An approximate value for the ground state energy of a two electron atom can be found by starting with the energy of two noninteracting electrons in 1s states and calculating the first order correction due to the perturbation [itex]V= \frac{ {e}^{2} }{ 4 \pi {\epsilon}_{0} } \frac{ 1 }{ \left |{r}_{1}-{r}_{2} \right |}[/itex]. Perform the necessary integration and find an estimate for the ground state energy of singly ionized Li.


2. Homework Equations and attempt at solution

First, I recognize the Hamiltonian of the unperturbed system as that of two Hydrogenic Hamiltonians with modified nucleonic charges:
[itex] {H}^{0} = \left[ - \frac{ {\hbar}^{2} }{ 2m } { {\nabla}_{1} }^{2} - \frac{1}{4 \pi {\epsilon}_{0}} \frac{3{e}^{2}}{{r}_{1}} \right ] + \left[ - \frac{ {\hbar}^{2} }{2m} {{\nabla}_{2}}^{2} - \frac{1}{4 \pi {\epsilon}_{0}} \frac{3{e}^{2}}{{r}_{2}} \right ][/itex]

And for the perturbation, we consider:
[itex]H= {H}^{0} + \frac{ {e}^{2} }{ 4 \pi {\epsilon}_{0} } \frac{ 1 }{ \left |{r}_{1}-{r}_{2} \right |}[/itex]

The Schrodinger Equation for [itex]{H}^{0}[/itex] separates:
[itex] \psi ({r}_{1},{r}_{2}) = {\psi}_{nlm}({r}_{1}){\psi}_{n'l'm'}({r}_{2})[/itex]

The ground state, of course (propagating the nucleonic charge through) will be:
[itex] {\psi}_{0} = \frac{27}{ \pi {a}^{3} } {e}^{-3({r}_{1} + {r}_{2})/a} [/itex] where a is the Bohr radius.

Question: I'm a little hazy on perturbations, and I'm not sure how to go about finishing this problem, and where *exactly* the integration comes in.
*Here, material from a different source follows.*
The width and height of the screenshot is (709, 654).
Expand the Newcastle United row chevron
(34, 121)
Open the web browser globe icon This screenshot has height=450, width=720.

Could someone just lay out the steps I need to take? (and of course, I'll go through with the actual calculations, just seeing how the structure would be very enlightening)

My best guess is to integrate [itex] \int_{- \infty }^{ \infty } V dr [/itex], but a friend mentioned that it should be a six-fold integral. Any ideas? Thanks!

The equation for first order perturbation theory (for non-degenerate states) is simply
[itex] \int \psi_0^* H_{pert} \psi_0 [/tex]
which here means an integral over the six coordinates.